The sun was behind me
And my abbu was standing in front
He saw me
Resting his stick on the ground
He smiled and said,
‘When I had left my body there
I came back home, Punni!’
Abbu used to call me ‘Punni.’
‘I had hoped you would come,
For you had not received the news of my death
I knew you would come to bid me farewell!’
Startled, the moment paused
He tapped the ground with his stick
Stretching his hand, he said:
‘Come, let us go to Dina!’
My friends who had come to receive me at Wagah
Held me by the hand and took me to Lahore
In the din of the city no voices came back to me
But I could see a trail of silence
That led to Dina …
The latest from Gulzar Sa'ab:
And now comes the latest from Gulzar. In fact, during this entire lockdown stretch he has been busy writing prose and also verse.
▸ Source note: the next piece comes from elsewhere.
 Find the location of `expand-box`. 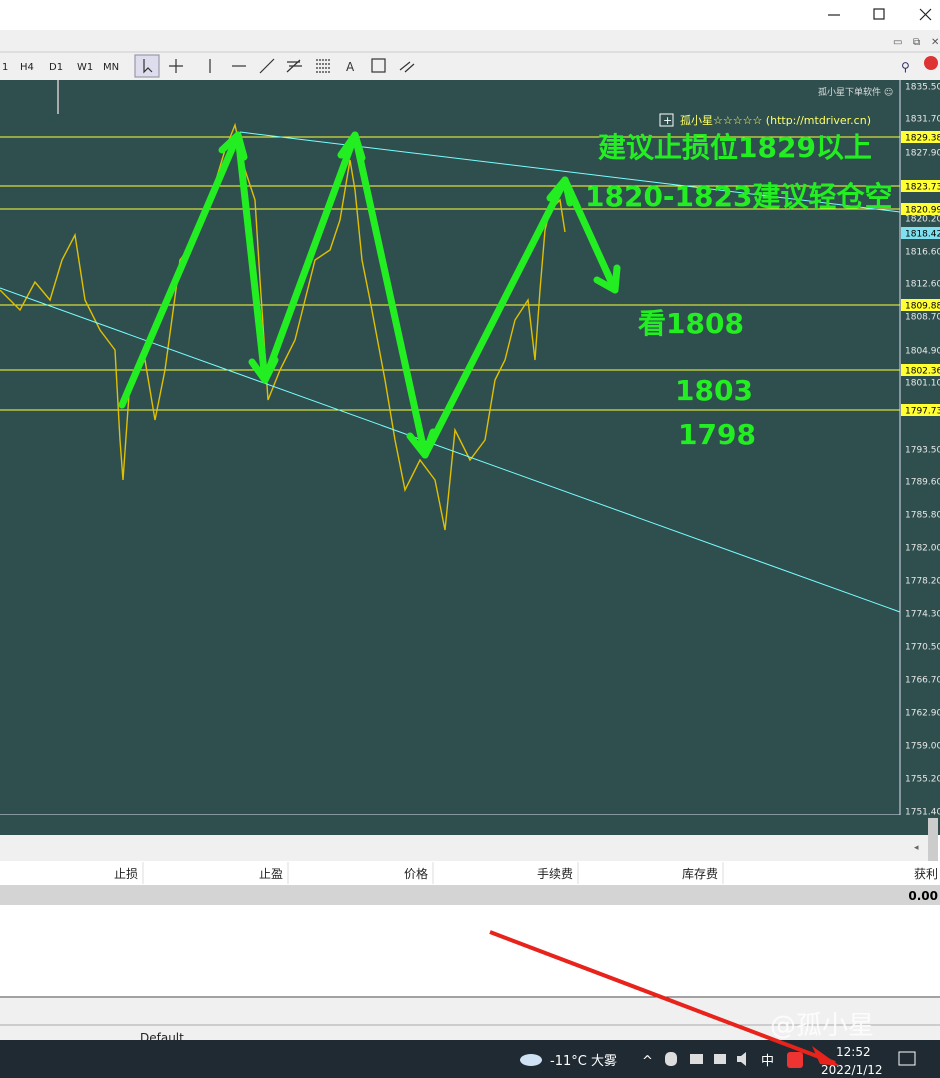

In fact, the latest issue of the Indian Literature carries three poems of Gulzar saab – ‘Migrants, COVID -19’, ‘ A Death in COVID-19’, ‘A Day In Lockdown’ and also one of his short stories, ‘Online’, on the Coronavirus times we are trying to survive in.
I spoke to Gulzar Saab earlier this month to take his permission to quote his verse in my column and he agreed and then gently added that I must make sure to mention the name of the translator of his works, Rakhshanda Jalil. She is one of our finest translators and has translated his recent writings, from Urdu to English.
Though I’m tempted to quote a paragraph from his short story, more so as he uses real names of the well-known character from real life, but space constraints come in way.
Leaving you with Gulzar Saab’s verse titled ‘Migrants, COVID-19’:
The pandemic raged
The workers and labourers fled to their homes
All the machines ground to a halt in the cities
Their hands and feet moved with the machines
For, they had planted their lives back in the villages
The acre or two of land, or perhaps five acres
The sowing and harvesting were all back there
Jowar, wheat, corn, bajra - all of it
Those divisions with the cousins and brothers
Those fights at the canals and waterways
The strongmen, sometimes from their side and sometimes from this
The lawsuits dating back to grandparents and grand uncles
Engagements, marriages, fields
Famine, flood, fear: will the skies rain or not?
They will go to die there - where there is life
Here, they have only brought their bodies and plugged them in!
They pulled out the plugs
‘Come let’s go home’ - and they set off
They will go to die there - where there is life!
Also, his this verse titled: A Death in Covid- 19
Corona virus had caught hold of him
He was in the General Ward
The window was in the wall near him
Like in the Allan Seager story
From where he could watch his village all day long
The road going towards his village
The bus racing own the road in the evening’s glow
Trailing a cloud of red dust
Like a Spiderman
His house was in the village Beechak, zila Palamon
Only two capsules
A bottle of water
Half-sucked lime -
This was all the wealth he left behind and moved on!
*********
YUSRA KHAN OF ‘YELLOW STREETS’
This summer I met a young attractive person, the Delhi based social activist, Yusra Khan, who has been working with street children and also for all those from the disadvantaged groups and segments. Her work and outreach programmes have been expanding as many more are getting affected in these coronavirus times.
And though these times have been challenging for Yusra and her team at Yellow Streets, but there’s no stopping her from reaching out. In fact, all through the summer when the virus peaked she and her team not just fed the hungry but even distributed ration among the needy and reached out to the virus affected with medicines and oxygen cylinders.
And when I asked her what motivated her to take up this task, she told me that seeing the rising numbers of children and teenagers from the disadvantaged segments, she made it a point that she reached out to them by involving them in vocational and recreational activities and also providing them with the basic educational skills.
Today, despite difficulties and personal tragedies, she is deeply and tenaciously involved in her work.